Kaliteli bir müdür için iyi maaş vermelisiniz. Bulunduğunuz muhite göre tecrübeli bir müdür için aşağı yukarı yıllık 35.000 TL ile 55.000 TL arası bir maaş ödemeyi göze alın, bunun yanısıra primler de var. Başlangıç düzeyindeki bir müdür yaklaşık 28.000-32.000 TL arası kazanır ancak görmüş geçirmiş bir müdürün becerilerine sahip olmaz. Yüksek bir maaş ödeyecek durumunuz yoksa kardan pay vermek üzere bir sözleşme yaparak deneyimli insanları işe alabilir ve restoranın başarı sağlaması adına onları motive edebilirsiniz. Restoran açılışına bir ay kala müdürünüzü işe alın ki kurulum konusunda size yardım edebilsin.
Şefler ve aşçılar. İşe başlarken muhtemelen üç tane aşçıya ihtiyacınız olacak -bunlardan ikisi tam zamanlı diğeri ise yarı zamanlı çalışır. Restoran personelinin mesaisi genelde sabah 10 ile öğleden sonra 4 arası, veya öğleden sonra 4’ten itibaren kapanışa kadar olur. Fakat bir aşçıbaşının sabah daha erken saatte işe gelerek çorba, ekmek ve günlük servis edilen diğer ürünleri hazırlaması gerekebilir. Tam zamanlı aşçılardan biri gündüz, diğeri ise akşam saatlerinde çalışmalıdır. Yarı zamanlı aşçı ise haftasonu vb. çok yoğun saatlerde destek olur ve daha tenha saatlerde basit hazırlıklara yardım eder. Aşçılık okulları size çok iyi aşçılar yönlendirebilir ama yine de etrafa da bir göz atın ve gazeteye iş ilanı verin. Her gelişte en iyi kaliteyle hizmet alan müşterileriniz devamlı müşteri olur. Bunu sağlayabilmek için birinci sınıf aşçılar ve şeflerle çalışmalısınız.
Şefler ile aşçıların maaş skalası deneyimlerine göre ve sizin menünüze bağlı olarak değişir. Şeflerin maaşı aşçılardan daha yüksektir, aylık ortalama 3000 – 5000 TL arası değişir. Ayrıca belki kardan pay alarak çalışmaya razı olan şeflerle de çalışabilirsiniz. Eğer bütünüyle karmaşık bir menünüz varsa çok büyük tecrübe sahibi bir şefle çalışmanız gerekir. Ayrıca saatlik ücret ödeyerek yarı zamanlı aşçılarla da çalışabilirsiniz; bunun için bulunduğunuz muhitte geçerli olan ücretleri öğrenin.

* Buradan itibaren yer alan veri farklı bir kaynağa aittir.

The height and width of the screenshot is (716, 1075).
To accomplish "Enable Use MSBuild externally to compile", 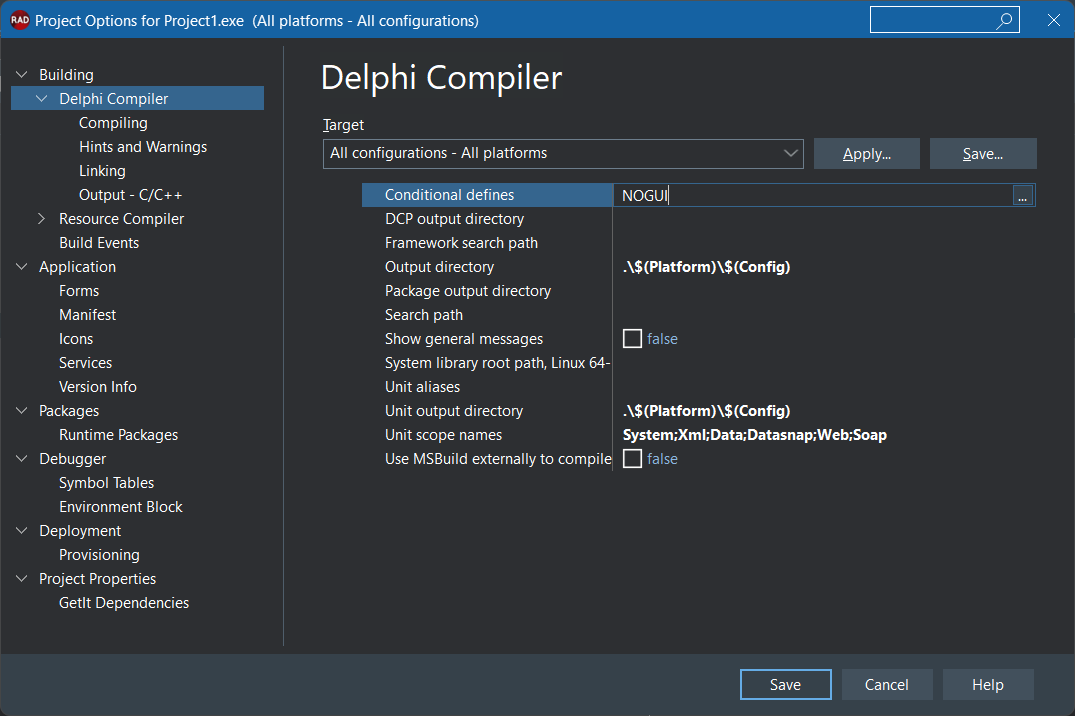I will point(632,459).
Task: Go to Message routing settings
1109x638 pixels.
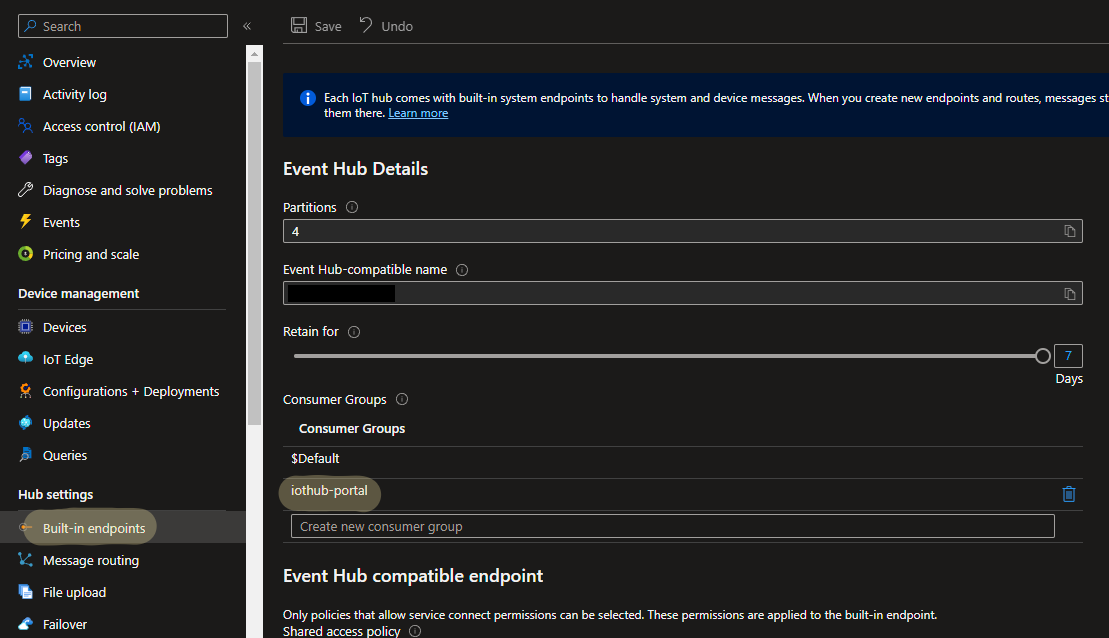Action: (90, 560)
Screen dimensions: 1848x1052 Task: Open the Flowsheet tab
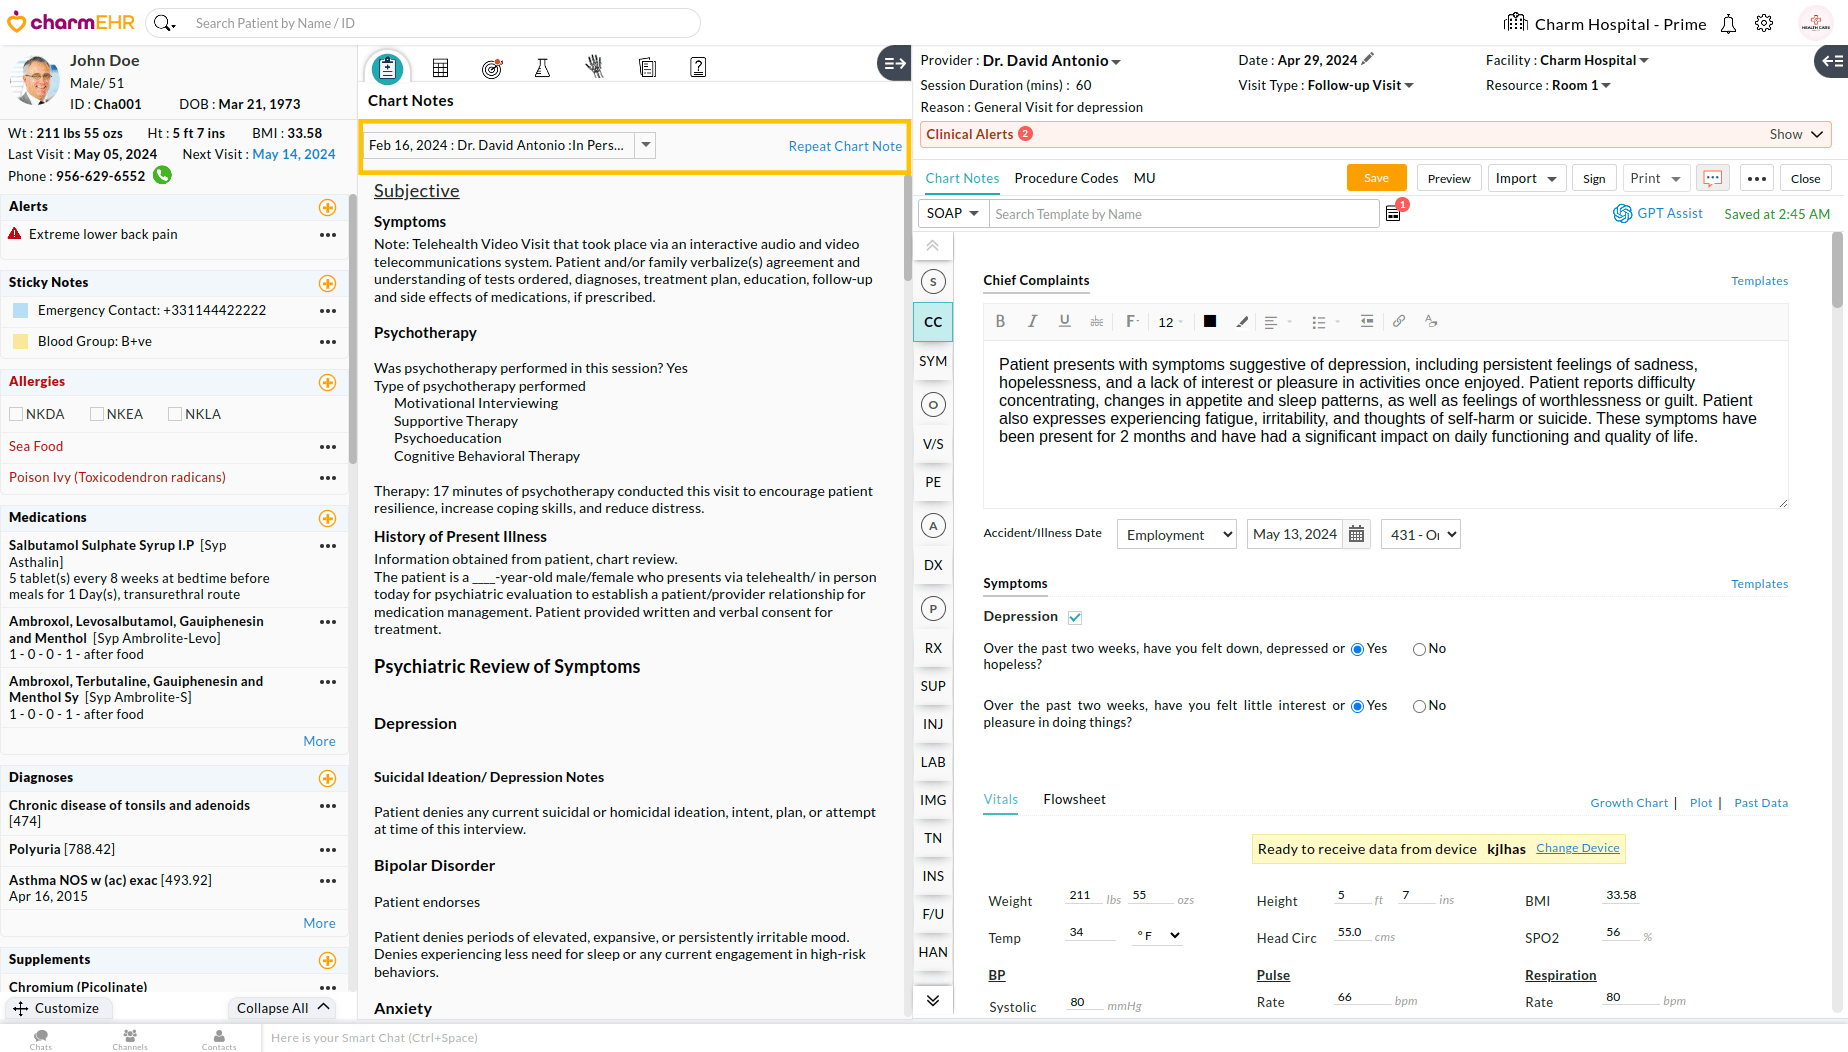(x=1074, y=800)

Garsonlar. Müşterilerle en çok etkileşimde bulunacak çalışanlarınız garsonlar olduğu için, insanlarda olumlu izlenim bırakmalı ve baskı altında verimli çalışabilmeliler. Ayrıca birçok masanın taleplerini karşılarken hoş bir tutum sergilemeliler. Garsonlar için günün iki vakti vardır: çok sakin ve çok yoğun. Çalışanlarınızı bu doğrultuda ayarlayın. Örneğin öğle arası trafiği 11:30 civarı başlar ve 13:30-14:00’e kadar devam eder. 17:30-18:00 saatlerinde akşam yemeği için gelenler ile birlikte başlayacak yoğunluğa dek restoranlar genelde sakindir.

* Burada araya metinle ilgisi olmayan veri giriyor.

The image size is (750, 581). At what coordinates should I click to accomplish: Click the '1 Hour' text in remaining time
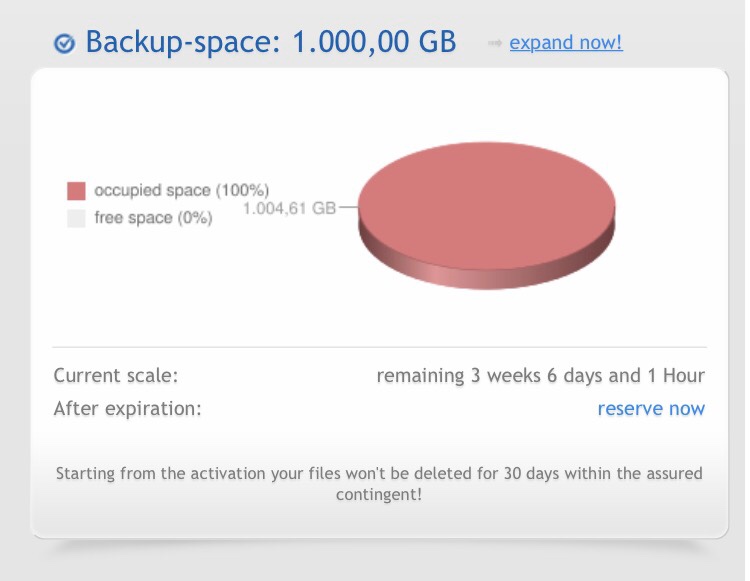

Birçok kuruluşta garsonlar gelirlerinin hatrı sayılır bir bölümünü bahşişlerden çıkardıkları için genelde asgari ücret veya asgariden biraz daha fazla alırlar. Restoranınız yeniyken yalnızca tecrübeli garsonları işe almak isteyebilirsiniz, böylece geniş kapsamlı eğitim sağlamak zorunda kalmazsınız. Zamanla işiniz oturdukça hem yeni ve tecrübeli elemanlar hem de deneyimli personel için, felsefenizi ve yansıtmak istediğiniz imajı kavramlarına yarayacak eğitim sistemleri geliştirmelisiniz.
9- Pazarlama ve tanıtım
Her türlü işin bir pazarlama planı olması gerekir. Çok çeşitli pazarlama araçları üzerine düşünürken şunları da aklınızda bulundurun: Ağızdan ağıza tavsiye yöntemi hala en geçerli pazarlama yöntemi. Beş müşteriden en az dördü bir arkadaşının veya ailesinin tavsiyesi üzerine yeni bir restoranı denemeyi tercih ediyor. Bu yüzden pazarlama programınızın temelini müşterilerin her yerde anlata anlata bitiremeyeceği, muhteşem bir yemek deneyimi sunmak üzerine kurun.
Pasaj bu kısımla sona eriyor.